[Saved entries]
☆ ☆ ☆ ☆

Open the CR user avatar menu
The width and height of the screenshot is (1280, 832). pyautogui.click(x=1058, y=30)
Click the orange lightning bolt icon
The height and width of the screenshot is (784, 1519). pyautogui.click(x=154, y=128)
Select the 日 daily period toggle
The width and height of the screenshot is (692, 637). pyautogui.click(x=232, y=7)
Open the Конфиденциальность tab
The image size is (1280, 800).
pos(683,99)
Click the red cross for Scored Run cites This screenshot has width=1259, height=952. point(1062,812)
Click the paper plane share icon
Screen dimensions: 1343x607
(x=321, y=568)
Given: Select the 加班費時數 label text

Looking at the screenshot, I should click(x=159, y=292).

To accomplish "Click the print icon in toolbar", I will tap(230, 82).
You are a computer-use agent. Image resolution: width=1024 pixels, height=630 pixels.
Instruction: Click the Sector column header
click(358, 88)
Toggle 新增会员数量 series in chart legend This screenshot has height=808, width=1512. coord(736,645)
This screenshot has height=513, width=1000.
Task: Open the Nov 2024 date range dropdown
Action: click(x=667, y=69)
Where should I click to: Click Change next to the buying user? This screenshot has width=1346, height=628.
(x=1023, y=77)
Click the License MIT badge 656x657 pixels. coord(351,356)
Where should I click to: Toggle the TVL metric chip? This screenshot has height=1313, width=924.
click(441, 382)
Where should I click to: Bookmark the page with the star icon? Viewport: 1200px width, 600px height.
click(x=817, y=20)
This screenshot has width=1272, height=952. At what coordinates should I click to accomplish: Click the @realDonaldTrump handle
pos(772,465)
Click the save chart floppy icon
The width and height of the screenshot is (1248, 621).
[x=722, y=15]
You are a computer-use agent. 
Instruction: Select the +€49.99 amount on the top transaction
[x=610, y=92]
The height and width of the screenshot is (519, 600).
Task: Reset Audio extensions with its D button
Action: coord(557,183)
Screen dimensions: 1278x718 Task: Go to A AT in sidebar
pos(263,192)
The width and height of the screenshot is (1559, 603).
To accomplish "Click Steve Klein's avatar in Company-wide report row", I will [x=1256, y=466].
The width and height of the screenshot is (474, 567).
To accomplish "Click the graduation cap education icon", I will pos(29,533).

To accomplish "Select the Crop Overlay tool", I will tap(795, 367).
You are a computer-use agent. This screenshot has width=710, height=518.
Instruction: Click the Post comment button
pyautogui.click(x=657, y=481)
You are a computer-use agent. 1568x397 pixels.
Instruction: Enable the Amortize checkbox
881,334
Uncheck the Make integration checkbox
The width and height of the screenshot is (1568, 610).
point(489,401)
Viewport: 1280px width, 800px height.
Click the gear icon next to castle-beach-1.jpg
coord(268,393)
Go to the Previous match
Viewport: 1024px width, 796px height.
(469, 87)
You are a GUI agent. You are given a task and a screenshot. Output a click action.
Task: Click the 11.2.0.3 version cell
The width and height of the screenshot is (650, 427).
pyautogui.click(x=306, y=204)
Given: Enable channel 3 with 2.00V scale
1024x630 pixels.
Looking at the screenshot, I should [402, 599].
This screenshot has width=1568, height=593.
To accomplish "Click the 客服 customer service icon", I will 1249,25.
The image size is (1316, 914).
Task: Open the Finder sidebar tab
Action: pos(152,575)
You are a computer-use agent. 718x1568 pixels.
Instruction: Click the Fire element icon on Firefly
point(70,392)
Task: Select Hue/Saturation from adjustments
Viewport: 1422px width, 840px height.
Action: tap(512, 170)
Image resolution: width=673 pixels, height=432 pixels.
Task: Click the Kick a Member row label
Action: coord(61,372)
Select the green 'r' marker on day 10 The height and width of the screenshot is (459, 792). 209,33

☆ ☆ ☆ ☆

◆ **TRY IT**: Please write out the records above once more, exactly and completely.

◆ **RESPONSE FOR THIS EXERCISE**:
Open the CR user avatar menu
The width and height of the screenshot is (1280, 832). pyautogui.click(x=1058, y=30)
Click the orange lightning bolt icon
The height and width of the screenshot is (784, 1519). pyautogui.click(x=154, y=128)
Select the 日 daily period toggle
The width and height of the screenshot is (692, 637). pyautogui.click(x=232, y=7)
Open the Конфиденциальность tab
The image size is (1280, 800).
pos(683,99)
Click the red cross for Scored Run cites This screenshot has width=1259, height=952. point(1062,812)
Click the paper plane share icon
Screen dimensions: 1343x607
(x=321, y=568)
Given: Select the 加班費時數 label text

Looking at the screenshot, I should click(x=159, y=292).

To accomplish "Click the print icon in toolbar", I will tap(230, 82).
You are a computer-use agent. Image resolution: width=1024 pixels, height=630 pixels.
Instruction: Click the Sector column header
click(358, 88)
Toggle 新增会员数量 series in chart legend This screenshot has height=808, width=1512. coord(736,645)
This screenshot has height=513, width=1000.
Task: Open the Nov 2024 date range dropdown
Action: click(x=667, y=69)
Where should I click to: Click Change next to the buying user? This screenshot has width=1346, height=628.
(x=1023, y=77)
Click the License MIT badge 656x657 pixels. coord(351,356)
Where should I click to: Toggle the TVL metric chip? This screenshot has height=1313, width=924.
click(441, 382)
Where should I click to: Bookmark the page with the star icon? Viewport: 1200px width, 600px height.
click(x=817, y=20)
This screenshot has width=1272, height=952. At what coordinates should I click to accomplish: Click the @realDonaldTrump handle
pos(772,465)
Click the save chart floppy icon
The width and height of the screenshot is (1248, 621).
[x=722, y=15]
You are a computer-use agent. 
Instruction: Select the +€49.99 amount on the top transaction
[x=610, y=92]
The height and width of the screenshot is (519, 600).
Task: Reset Audio extensions with its D button
Action: coord(557,183)
Screen dimensions: 1278x718 Task: Go to A AT in sidebar
pos(263,192)
The width and height of the screenshot is (1559, 603).
To accomplish "Click Steve Klein's avatar in Company-wide report row", I will [x=1256, y=466].
The width and height of the screenshot is (474, 567).
To accomplish "Click the graduation cap education icon", I will pos(29,533).

To accomplish "Select the Crop Overlay tool", I will tap(795, 367).
You are a computer-use agent. This screenshot has width=710, height=518.
Instruction: Click the Post comment button
pyautogui.click(x=657, y=481)
You are a computer-use agent. 1568x397 pixels.
Instruction: Enable the Amortize checkbox
881,334
Uncheck the Make integration checkbox
The width and height of the screenshot is (1568, 610).
point(489,401)
Viewport: 1280px width, 800px height.
Click the gear icon next to castle-beach-1.jpg
coord(268,393)
Go to the Previous match
Viewport: 1024px width, 796px height.
(469, 87)
You are a GUI agent. You are given a task and a screenshot. Output a click action.
Task: Click the 11.2.0.3 version cell
The width and height of the screenshot is (650, 427).
pyautogui.click(x=306, y=204)
Given: Enable channel 3 with 2.00V scale
1024x630 pixels.
Looking at the screenshot, I should [402, 599].
This screenshot has width=1568, height=593.
To accomplish "Click the 客服 customer service icon", I will 1249,25.
The image size is (1316, 914).
Task: Open the Finder sidebar tab
Action: pos(152,575)
You are a computer-use agent. 718x1568 pixels.
Instruction: Click the Fire element icon on Firefly
point(70,392)
Task: Select Hue/Saturation from adjustments
Viewport: 1422px width, 840px height.
Action: tap(512, 170)
Image resolution: width=673 pixels, height=432 pixels.
Task: Click the Kick a Member row label
Action: coord(61,372)
Select the green 'r' marker on day 10 The height and width of the screenshot is (459, 792). 209,33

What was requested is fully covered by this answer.